I began my golfing career (cough) at the age of 50, only five-years ago. Just my way of confessing that I’m a legitimate hack. The only thing that would make me look worse when I swing, is having my trousers fall to my ankles while poised in my follow through stance during the ball’s-flight. Take that visual any way you wish.
As the first day of real summer seemed to land the other day, I decided it was time to swing a club again. My favorite short pants were chosen. I’ve worn them from the beaches of the Philippines to the mountains of Montana, and nothing has felt so right on my bones as these well worn shorts … until my first tee-off this day.
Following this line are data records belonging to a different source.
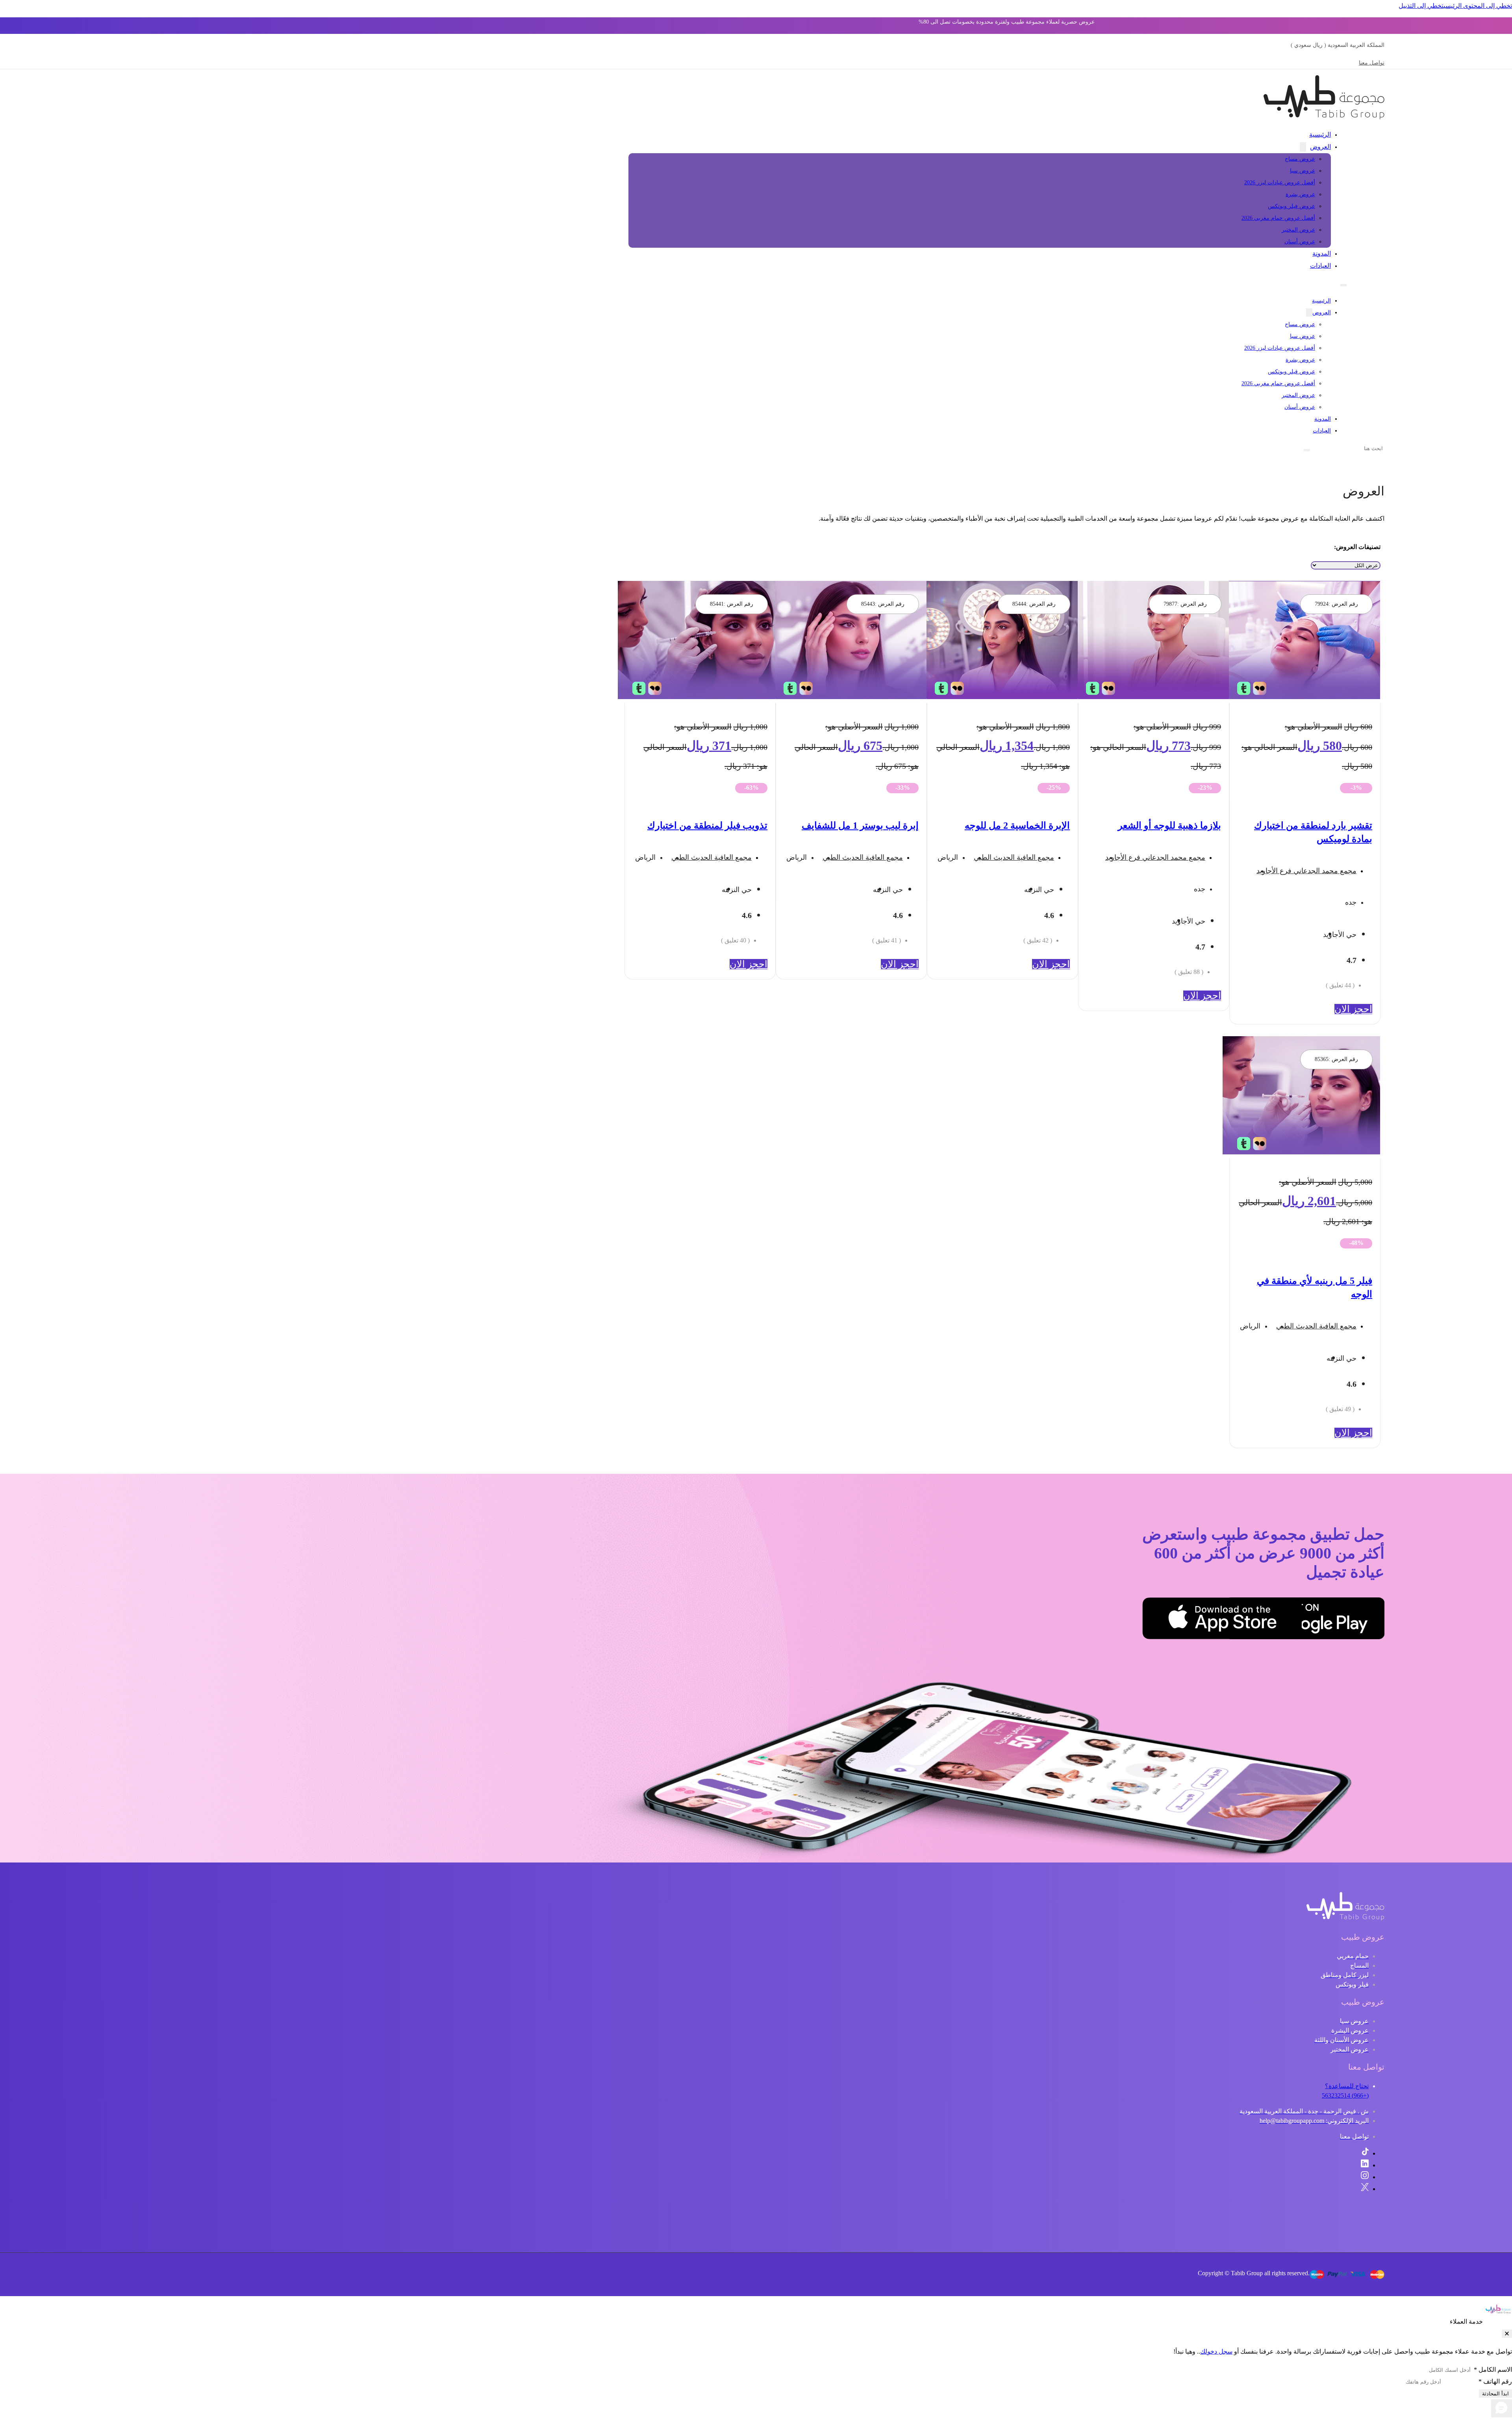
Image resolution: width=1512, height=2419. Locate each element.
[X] (1365, 2188)
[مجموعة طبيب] (1345, 1918)
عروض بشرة (1300, 194)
Snap. Bloop. Holy Shhh … FORE!
It’s much harder to hit the fairways if you’re inadvertantly mooning a foursome at the advanced tee box behind you.
This went on for 9-holes. Whether I bent over to pick up a ball, leap a creek, stretch a hamstring or stymie a chuckle on my own behalf, my pants would snap open, forcing my knees apart, to catch my falling, failed garment.
My waist-size used to equal my age–back when that was a good thing–when neither number was close to 40.
Ah yes, the early pant years: my 30’s, 32’s, hell, even the 36’s –what a summer those bell bottomed Calvin Clines had at that String Cheese concert. But, somewhere between age 50 and today, my belt size seems bent on keeping up with my age.
My only recourse, should the two numbers ever again match up, would be to simply embrace clown pants. One, fat-size-fits-all pair would be a comfort; and naturally, no one on a golf course (of all places) would think twice about seeing a man in polkadots and a red nose, juggling some balls.